Séisme de magnitude 4, 3 dans le Plateau central sur faille jusqu’ici inconnue

National – “L’Unité technique de sismologie (UTS) du BME s’associe au ministère de l’Environnement (MDE) et au Secrétariat permanent de Gestion des risques et désastres (SPGRD) pour informer qu’un séisme de magnitude 4.3 sur l’échelle de Richter a été enregistré le samedi 2 septembre 2017 à 04h14’08’’p.m. (heure locale). L’épicentre a été localisé à 11 km au Sud- Ouest de Thomonde et 11 km au Nord-Est de Mirebalais dans le département du Centre”, a informé un bulletin de l’unité technique sismologique du bureau des mines et de l’énergie, samedi 2 septembre 2017.

Il y a des dégâts matériels non encore estimés après le passage de ce séisme dans le plateau central .

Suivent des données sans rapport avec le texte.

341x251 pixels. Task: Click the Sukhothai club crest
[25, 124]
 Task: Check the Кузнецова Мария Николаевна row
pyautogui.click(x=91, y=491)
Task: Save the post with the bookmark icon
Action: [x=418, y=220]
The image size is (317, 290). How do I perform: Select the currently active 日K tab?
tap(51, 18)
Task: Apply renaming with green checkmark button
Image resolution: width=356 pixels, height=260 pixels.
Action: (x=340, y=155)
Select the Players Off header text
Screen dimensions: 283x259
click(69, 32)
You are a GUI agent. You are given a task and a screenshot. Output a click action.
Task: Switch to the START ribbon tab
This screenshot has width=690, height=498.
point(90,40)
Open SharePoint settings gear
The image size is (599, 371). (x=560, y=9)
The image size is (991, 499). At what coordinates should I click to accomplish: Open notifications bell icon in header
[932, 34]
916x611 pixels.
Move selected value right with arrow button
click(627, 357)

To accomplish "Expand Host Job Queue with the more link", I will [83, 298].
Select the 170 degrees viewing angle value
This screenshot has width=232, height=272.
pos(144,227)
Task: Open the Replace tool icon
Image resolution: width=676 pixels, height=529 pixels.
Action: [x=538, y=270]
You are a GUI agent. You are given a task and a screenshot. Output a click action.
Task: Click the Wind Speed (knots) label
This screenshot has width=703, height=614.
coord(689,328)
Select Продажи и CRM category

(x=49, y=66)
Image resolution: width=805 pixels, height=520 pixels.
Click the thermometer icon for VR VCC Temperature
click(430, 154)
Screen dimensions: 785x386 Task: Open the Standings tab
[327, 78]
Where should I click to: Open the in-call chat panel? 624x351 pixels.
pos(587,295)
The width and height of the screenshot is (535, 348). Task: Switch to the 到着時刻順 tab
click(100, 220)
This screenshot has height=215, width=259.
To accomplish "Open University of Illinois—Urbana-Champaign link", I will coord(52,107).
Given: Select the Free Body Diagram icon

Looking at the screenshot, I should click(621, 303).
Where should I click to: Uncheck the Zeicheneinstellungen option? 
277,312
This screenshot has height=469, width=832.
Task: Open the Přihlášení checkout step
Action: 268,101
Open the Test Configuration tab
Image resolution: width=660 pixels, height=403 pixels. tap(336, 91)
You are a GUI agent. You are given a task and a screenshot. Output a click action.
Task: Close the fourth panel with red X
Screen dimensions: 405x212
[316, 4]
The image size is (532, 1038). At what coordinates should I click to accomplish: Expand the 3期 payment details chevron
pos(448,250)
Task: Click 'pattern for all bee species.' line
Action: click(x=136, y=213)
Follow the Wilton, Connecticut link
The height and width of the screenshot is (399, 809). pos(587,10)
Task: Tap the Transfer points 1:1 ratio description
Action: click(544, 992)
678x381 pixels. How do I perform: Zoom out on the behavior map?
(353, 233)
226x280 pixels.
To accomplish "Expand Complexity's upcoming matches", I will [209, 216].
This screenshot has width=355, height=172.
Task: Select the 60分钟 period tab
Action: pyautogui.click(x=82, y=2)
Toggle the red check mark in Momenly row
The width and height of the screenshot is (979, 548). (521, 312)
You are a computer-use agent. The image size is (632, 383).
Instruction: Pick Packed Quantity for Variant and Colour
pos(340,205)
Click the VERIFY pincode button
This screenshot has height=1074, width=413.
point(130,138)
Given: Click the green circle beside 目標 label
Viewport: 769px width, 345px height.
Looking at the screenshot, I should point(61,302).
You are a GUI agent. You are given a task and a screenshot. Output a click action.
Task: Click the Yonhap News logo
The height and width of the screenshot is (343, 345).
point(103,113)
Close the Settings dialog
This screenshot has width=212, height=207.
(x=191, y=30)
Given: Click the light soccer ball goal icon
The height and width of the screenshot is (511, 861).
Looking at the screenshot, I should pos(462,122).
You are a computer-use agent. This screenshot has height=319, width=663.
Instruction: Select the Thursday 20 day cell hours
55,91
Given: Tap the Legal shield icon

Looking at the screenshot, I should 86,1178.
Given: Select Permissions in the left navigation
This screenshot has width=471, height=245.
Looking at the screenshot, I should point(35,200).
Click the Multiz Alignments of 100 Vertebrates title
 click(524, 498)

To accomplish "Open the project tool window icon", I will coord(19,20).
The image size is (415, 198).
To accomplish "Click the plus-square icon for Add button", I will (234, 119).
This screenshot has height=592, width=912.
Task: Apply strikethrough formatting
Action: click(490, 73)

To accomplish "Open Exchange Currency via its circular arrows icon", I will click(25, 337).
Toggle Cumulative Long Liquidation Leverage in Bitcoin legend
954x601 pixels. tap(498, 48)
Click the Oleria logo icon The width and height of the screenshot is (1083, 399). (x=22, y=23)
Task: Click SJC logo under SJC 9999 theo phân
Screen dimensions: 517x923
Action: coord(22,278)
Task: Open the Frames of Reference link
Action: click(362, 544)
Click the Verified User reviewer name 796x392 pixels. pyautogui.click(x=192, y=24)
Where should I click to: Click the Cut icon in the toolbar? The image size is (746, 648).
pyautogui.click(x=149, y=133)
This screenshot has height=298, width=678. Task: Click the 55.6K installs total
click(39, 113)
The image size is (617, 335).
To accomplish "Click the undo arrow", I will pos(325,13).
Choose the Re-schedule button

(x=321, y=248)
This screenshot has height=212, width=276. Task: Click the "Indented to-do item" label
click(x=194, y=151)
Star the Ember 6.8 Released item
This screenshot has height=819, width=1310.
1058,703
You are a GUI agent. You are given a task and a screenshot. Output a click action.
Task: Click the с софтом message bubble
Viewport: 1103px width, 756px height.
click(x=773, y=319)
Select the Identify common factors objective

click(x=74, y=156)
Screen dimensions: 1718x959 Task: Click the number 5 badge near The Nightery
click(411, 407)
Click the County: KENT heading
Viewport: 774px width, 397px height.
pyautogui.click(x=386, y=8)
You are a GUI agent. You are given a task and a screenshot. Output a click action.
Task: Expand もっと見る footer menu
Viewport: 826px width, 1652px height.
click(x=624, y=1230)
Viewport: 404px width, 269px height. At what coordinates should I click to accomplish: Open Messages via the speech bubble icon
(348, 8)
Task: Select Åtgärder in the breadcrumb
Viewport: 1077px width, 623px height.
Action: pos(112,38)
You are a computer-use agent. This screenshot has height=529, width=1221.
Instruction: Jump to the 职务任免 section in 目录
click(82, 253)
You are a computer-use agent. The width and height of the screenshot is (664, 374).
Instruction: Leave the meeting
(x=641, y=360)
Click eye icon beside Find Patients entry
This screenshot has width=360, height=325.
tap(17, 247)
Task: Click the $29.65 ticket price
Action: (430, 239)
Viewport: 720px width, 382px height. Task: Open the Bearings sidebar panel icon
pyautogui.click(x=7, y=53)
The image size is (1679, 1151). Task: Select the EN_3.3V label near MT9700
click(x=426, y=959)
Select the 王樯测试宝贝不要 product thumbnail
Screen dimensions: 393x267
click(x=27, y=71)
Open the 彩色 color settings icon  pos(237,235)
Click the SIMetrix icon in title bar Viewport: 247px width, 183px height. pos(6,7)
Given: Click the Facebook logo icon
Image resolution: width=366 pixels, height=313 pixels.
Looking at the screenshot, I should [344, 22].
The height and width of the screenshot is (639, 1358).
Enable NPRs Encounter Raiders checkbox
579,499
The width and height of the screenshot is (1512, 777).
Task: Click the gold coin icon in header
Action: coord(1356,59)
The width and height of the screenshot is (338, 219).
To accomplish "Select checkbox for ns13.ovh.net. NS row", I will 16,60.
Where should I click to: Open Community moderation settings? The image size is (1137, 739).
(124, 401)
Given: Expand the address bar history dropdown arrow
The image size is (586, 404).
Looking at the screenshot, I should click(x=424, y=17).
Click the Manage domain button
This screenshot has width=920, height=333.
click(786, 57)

“L’épicentre de ce séisme n’a été localisé sur aucune faille majeure connue en Haïti, la secousse a été largement ressentie dans les départements du Centre et de l’Ouest”, a informé ce bulletin de l’UTS qui “rappelle à tout un chacun que les séismes ne sont pas prédictibles et peuvent survenir à n’importe quel moment”.

“Par conséquent, face à la menace sismique, les actions de préparation restent et demeurent de rigueur: respect des normes de construction parasismique, apprentissage du comportement à tenir avant, pendant et après un séisme”, a conseillé l’UTS dirigé par l’ingénieur Claude Prépetit.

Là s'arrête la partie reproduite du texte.